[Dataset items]
--

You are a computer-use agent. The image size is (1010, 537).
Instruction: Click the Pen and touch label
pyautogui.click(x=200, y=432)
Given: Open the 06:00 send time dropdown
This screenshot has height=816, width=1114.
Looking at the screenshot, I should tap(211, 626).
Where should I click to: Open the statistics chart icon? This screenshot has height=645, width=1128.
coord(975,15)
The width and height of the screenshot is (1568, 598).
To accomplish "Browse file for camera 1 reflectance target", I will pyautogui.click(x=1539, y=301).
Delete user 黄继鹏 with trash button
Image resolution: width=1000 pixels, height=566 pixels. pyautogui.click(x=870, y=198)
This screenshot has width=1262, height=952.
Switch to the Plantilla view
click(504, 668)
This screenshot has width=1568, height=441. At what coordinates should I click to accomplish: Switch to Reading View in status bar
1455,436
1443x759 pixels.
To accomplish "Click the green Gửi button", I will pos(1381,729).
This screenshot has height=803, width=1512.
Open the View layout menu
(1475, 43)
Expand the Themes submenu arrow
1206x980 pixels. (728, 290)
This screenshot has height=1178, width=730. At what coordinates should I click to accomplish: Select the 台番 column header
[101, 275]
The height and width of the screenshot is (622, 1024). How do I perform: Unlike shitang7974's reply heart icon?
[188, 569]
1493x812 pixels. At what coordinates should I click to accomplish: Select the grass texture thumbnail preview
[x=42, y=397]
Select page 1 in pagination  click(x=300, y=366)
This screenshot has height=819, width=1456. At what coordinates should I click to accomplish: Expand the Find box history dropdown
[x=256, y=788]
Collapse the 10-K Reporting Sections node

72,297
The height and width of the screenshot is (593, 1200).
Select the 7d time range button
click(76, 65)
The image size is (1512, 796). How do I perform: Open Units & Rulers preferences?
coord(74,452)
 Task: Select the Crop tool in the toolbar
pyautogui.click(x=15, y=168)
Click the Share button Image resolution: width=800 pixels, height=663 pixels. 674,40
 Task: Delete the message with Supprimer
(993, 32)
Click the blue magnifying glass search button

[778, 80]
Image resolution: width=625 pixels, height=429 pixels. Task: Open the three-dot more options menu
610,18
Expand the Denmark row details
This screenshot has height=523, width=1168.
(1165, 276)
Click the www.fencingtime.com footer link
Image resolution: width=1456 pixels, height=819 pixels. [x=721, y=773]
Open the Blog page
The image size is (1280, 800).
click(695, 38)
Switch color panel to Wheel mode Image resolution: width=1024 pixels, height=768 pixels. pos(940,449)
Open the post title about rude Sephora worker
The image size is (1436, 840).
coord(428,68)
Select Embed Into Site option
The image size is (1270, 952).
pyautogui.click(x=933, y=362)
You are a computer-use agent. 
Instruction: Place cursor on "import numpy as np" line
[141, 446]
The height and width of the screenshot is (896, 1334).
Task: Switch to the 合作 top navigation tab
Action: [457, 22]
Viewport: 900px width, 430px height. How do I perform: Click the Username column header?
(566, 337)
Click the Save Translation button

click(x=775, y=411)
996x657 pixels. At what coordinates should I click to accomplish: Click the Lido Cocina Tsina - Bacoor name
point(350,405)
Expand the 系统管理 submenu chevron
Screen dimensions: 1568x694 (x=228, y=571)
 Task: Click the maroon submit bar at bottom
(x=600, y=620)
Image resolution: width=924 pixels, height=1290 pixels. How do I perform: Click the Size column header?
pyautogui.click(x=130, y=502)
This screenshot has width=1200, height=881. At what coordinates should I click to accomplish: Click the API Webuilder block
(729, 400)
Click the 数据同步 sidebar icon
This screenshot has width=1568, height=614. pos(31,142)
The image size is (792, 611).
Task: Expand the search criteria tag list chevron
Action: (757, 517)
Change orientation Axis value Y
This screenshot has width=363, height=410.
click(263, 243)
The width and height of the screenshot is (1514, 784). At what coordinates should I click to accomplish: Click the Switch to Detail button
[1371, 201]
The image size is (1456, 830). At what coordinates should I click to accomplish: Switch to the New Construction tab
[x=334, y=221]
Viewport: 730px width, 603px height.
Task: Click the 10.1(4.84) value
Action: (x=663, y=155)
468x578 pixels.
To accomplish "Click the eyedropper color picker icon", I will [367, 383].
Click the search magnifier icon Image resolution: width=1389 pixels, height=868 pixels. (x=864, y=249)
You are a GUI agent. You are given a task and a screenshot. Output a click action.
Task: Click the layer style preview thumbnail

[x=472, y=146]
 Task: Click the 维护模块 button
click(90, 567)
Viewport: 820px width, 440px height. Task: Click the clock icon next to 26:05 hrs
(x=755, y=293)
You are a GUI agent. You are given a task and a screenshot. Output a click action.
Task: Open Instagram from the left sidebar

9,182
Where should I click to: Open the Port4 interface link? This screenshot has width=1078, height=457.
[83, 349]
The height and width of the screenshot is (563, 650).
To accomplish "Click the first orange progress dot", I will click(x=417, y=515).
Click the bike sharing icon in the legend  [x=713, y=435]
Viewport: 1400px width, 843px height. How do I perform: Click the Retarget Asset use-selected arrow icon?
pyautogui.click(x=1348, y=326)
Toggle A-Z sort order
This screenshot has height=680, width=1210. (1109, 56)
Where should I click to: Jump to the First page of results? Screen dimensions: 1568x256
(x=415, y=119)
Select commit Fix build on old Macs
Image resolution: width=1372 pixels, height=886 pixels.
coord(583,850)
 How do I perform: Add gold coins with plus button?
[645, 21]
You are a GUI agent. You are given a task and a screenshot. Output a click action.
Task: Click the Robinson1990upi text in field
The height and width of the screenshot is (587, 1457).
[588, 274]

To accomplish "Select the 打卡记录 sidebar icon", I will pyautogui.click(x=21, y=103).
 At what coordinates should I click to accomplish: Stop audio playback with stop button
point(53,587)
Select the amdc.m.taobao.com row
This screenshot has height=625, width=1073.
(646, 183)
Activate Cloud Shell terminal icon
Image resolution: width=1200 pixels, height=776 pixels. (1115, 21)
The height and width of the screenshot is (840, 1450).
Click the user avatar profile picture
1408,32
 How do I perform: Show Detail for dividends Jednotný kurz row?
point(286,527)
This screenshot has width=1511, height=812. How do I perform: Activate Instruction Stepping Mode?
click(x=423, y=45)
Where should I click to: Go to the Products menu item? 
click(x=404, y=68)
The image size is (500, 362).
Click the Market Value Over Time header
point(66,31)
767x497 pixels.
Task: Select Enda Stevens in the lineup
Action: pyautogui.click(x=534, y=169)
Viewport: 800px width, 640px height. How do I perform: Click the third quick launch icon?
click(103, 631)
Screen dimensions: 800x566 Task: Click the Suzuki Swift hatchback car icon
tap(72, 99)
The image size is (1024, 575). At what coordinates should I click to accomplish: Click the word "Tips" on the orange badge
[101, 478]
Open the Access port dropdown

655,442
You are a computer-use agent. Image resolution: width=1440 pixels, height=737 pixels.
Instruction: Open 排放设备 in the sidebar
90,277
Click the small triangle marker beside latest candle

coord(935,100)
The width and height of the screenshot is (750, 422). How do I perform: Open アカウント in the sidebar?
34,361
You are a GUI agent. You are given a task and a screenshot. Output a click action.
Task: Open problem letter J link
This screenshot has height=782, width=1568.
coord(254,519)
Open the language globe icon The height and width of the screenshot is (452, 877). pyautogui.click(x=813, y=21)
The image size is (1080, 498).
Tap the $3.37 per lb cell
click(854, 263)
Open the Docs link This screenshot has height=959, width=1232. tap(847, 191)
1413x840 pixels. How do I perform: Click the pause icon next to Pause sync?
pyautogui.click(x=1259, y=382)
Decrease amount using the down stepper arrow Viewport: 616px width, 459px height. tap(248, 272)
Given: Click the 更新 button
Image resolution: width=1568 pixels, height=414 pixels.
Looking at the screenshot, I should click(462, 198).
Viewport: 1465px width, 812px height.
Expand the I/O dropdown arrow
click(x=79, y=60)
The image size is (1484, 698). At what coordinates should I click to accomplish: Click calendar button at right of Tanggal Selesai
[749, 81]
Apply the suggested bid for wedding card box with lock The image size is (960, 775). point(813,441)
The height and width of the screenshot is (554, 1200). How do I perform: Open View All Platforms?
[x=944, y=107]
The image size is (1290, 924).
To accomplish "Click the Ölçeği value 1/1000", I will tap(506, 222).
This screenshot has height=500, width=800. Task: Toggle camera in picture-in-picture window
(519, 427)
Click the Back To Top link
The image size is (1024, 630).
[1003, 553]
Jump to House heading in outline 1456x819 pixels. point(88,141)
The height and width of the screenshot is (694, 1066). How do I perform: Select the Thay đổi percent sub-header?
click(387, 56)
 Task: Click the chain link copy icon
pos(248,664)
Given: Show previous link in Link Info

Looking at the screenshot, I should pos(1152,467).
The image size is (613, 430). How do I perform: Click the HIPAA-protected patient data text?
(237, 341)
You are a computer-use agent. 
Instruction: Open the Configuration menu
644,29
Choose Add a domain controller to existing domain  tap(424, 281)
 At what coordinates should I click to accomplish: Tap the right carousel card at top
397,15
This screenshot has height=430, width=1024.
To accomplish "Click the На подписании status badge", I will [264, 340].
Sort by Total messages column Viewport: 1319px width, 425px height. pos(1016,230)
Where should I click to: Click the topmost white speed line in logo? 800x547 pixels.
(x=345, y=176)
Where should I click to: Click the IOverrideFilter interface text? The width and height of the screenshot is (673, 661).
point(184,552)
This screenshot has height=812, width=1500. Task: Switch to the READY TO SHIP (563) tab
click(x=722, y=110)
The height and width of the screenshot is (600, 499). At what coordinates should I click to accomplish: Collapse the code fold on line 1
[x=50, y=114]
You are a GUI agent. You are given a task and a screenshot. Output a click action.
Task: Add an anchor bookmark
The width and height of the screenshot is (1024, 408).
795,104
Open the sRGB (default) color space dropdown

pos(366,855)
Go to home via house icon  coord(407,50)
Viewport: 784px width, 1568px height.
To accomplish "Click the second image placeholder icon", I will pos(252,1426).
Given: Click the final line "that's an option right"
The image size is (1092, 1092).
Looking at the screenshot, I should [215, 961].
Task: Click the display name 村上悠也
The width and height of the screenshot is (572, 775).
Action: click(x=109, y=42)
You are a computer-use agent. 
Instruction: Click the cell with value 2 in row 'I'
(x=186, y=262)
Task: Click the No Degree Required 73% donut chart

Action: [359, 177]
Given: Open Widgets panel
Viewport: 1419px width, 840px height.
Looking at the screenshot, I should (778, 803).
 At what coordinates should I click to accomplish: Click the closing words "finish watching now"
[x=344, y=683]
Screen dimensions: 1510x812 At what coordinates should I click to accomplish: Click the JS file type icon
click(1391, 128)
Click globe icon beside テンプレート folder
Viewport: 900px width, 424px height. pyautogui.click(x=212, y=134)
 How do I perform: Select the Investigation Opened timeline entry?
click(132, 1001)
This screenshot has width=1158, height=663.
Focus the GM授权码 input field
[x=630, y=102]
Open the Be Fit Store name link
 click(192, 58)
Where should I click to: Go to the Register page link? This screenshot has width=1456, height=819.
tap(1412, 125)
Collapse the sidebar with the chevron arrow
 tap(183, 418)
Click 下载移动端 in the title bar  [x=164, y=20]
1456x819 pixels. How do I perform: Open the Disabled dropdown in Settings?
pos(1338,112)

--

_Set task_
Reproduce the data starting at the line containing "Viewport: 1465px width, 812px height." and ending at the line containing "[x=944, y=107]", with every request included. Rescale each coordinate in the answers by multiplying it by 0.4 and rounding to a whole number, with halves rounded up.

_Finished exercise_
Viewport: 1465px width, 812px height.
Expand the I/O dropdown arrow
click(x=32, y=24)
The image size is (1484, 698). At what coordinates should I click to accomplish: Click calendar button at right of Tanggal Selesai
[300, 32]
Apply the suggested bid for wedding card box with lock The image size is (960, 775). point(325,176)
The height and width of the screenshot is (554, 1200). How do I perform: Open View All Platforms?
[x=378, y=43]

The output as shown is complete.